Sunday, November 15, 2009

What I did...

This is the final installment in my case study (see posts below).

In the end, I rehydrated the patient for 6 hours. He continued to be lethargic and depressed. I made the decision to go to surgery and see what we were facing.

When I opened him up, I found a massive liver tumor, as I suspected. It had not yet ruptured (as evidenced by the lack of fluid in the abdomen on ultrasound), but it was only days away from doing so. There were enormous pockets of necrosis and abscessation. As I was slowly and meticulously dissecting it away from the diaphragm (it had formed adhesions to the body wall and the diaphragm), I punctured the mass, and blood poured into the abdomen. I clamped it off and gave it time to clot, then continued working. During the surgery, my patient's blood pressure fell and fell and fell till it was in the basement. He received crystalloid boluses (NormR) followed by Hetastarch (colloid), and then a whole blood transfusion when his PCV was 14%. He also received dopamine intra-operatively to help keep his BP up.

An hour and 15 minutes later, the whole left side of the liver was out. The tumor enveloped all the lobes on the left side, and I had to remove it all. Everything else looked good, so I checked for bleeding, found none, lavaged the abdomen, and closed him up. There was no evidence of metastasis anywhere. Even the spleen looked happy.

We are 48 hours out from surgery, and he is slowly recovering. His kidney values are falling, but not as much as I would like. He is still nauseated and isn't able to eat. He is - however - able to move around his cage and go outside. His PCV is holding at around 24%.

The tumor will be sent for histopathology.
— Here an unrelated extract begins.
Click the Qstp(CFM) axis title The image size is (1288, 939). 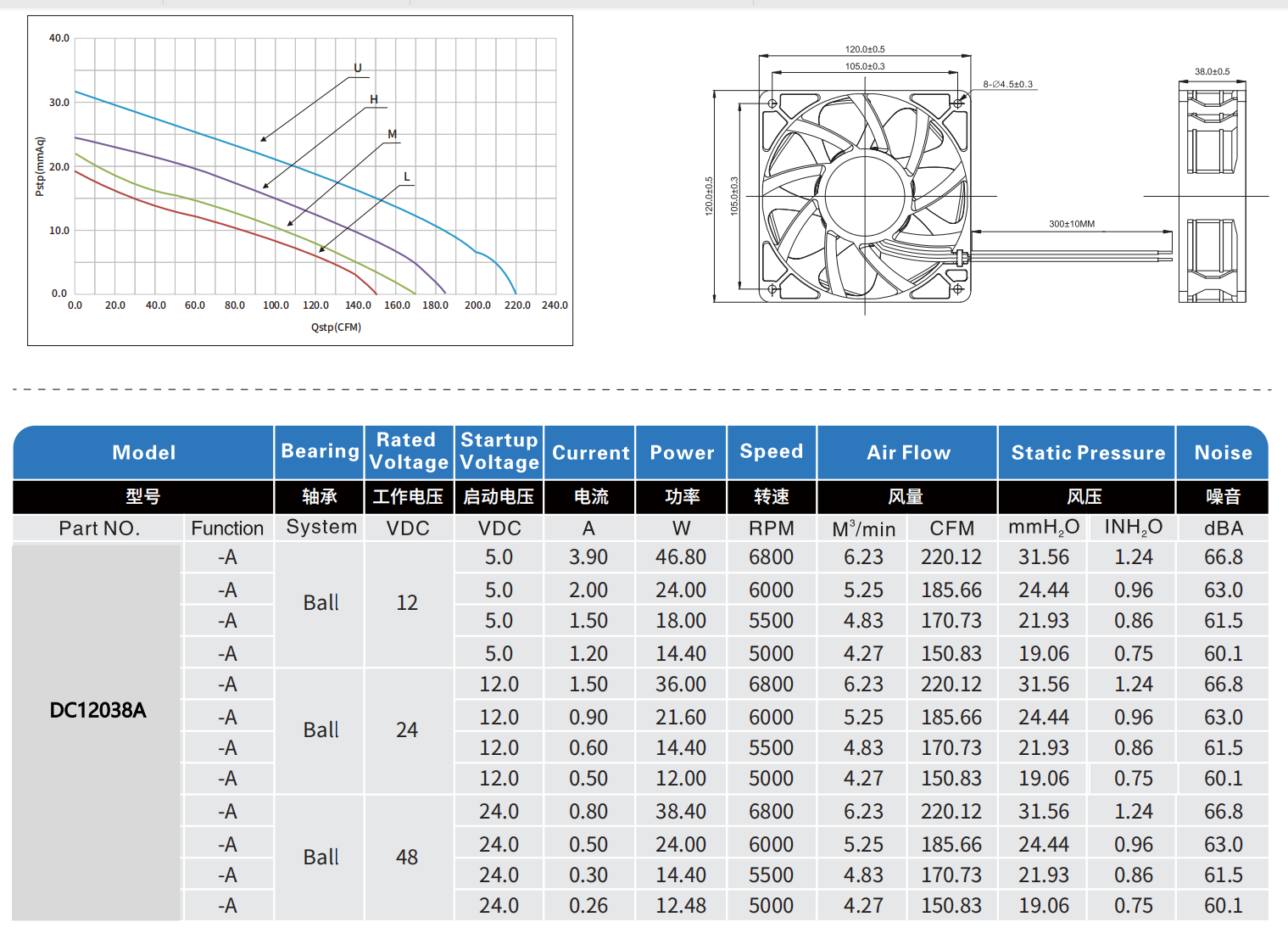pos(336,327)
In all likelihood, it will be read as a hepatocellular carcinoma - the most common malignant hepatic tumor of dogs. These are slow growing tumors that rarely metastasize and have a GREAT prognosis if not diffuse or metastatic (as this dog's wasn't). Prognosis is 4 years, and usually, the patient dies of something else unrelated to the cancer.

I am left with more questions than answers. I will never know if I did the right thing by going to immediate surgery. Should I have waited, fully rehydrated him, seen if he would stabilize more then taken him to surgery? Surgery was absolutely indicated for this little guy, otherwise, the tumor would have ruptured at some point in the near future causing a hemoabdomen. I know that. I just don't know if it should have been done that night, or if I should have treated his renal dysfunction for a week or more, than taken the tumor out.

Any thoughts?


Nicki said...

I don't think you can ever know, but as long as the patient does well, who cares? It's hard to learn to trust yourself bur sounds like you did great.

Hermit Thrush said...

Well, I hope this isn't the final installment. I'm dying to hear (and hope) that the little guy makes a complete recovery.
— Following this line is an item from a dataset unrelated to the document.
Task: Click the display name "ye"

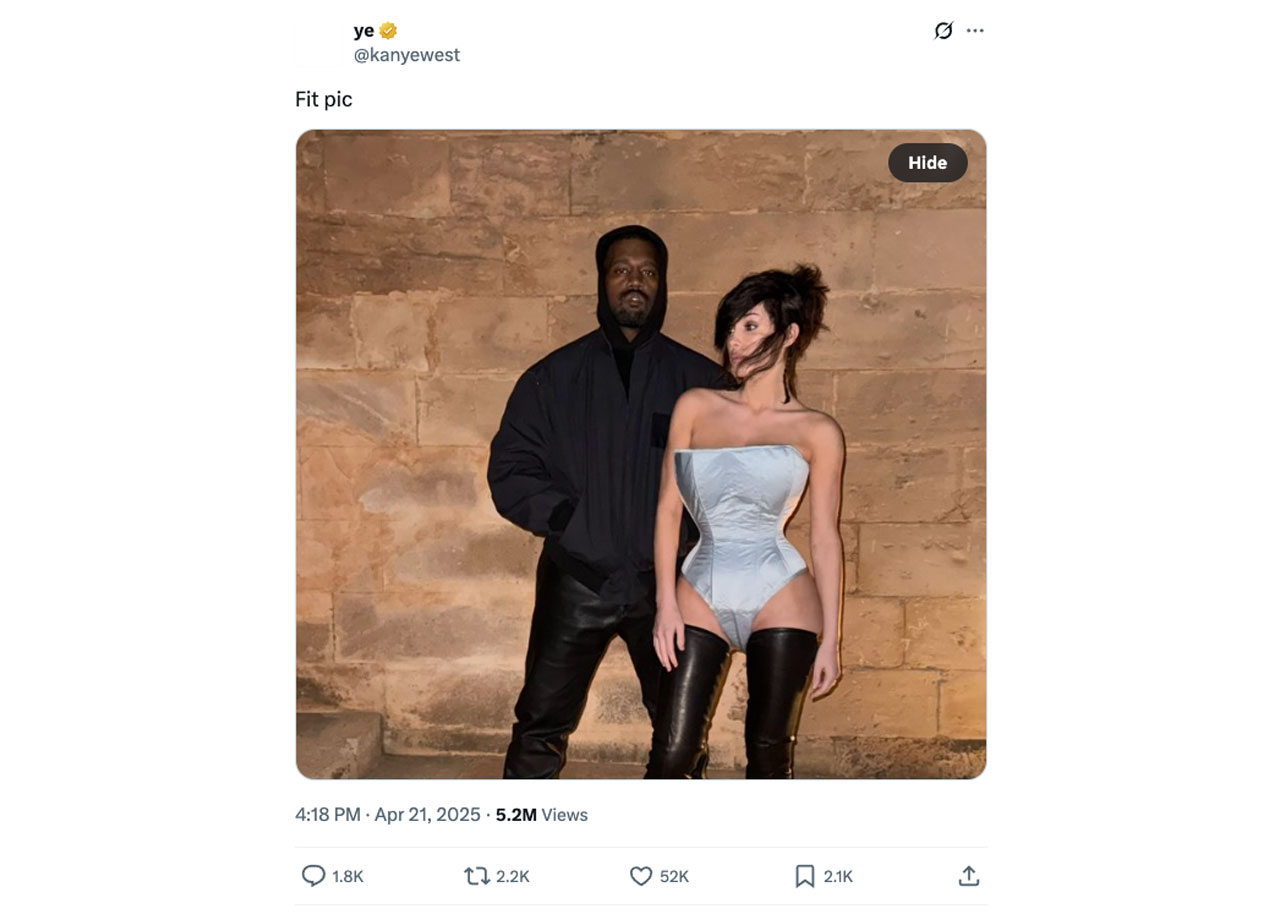Action: coord(363,31)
I think I would have done exactly what you did. I'm not terribly patient and once I had done some stabilization I would not have wanted to wait any longer because I would have worried the patient would go downhill again. I really don't think there is any way to know what is the right thing to do, are there any studies on this type of thing-- whether one tends to have a better outcome with going to surgery quickly or stabilizing for 24 hours first? If you hadn't gone to surgery it is always possible the mass would have ruptured and then you would have had a true emergency and he could have bled out even more easily. I'm impressed that you see such complex cases and that you are tackle them with aplomb. For someone in her first year as an emergency vet you are doing spectacularly. I can only imagine that things will get somewhat easier with time as your confidence builds and you develop more of a gut instinct on what to do with complicated cases based on what you've already seen and the outcomes you achieve with various treatments.
Way to go!

The Homeless Parrot said...

My little patient is alive and well 2 weeks post-operatively. He is eating feline w/d only...but we're not picky at this point. He is bright, happy, and alert. His owner is very happy...despite the enormous bill she racked up (even with her discount). I'd be quite proud of myself at this moment if I hadn't just lost a patient under anesthesia. Instead, I'm bummed and awake at 3:30am.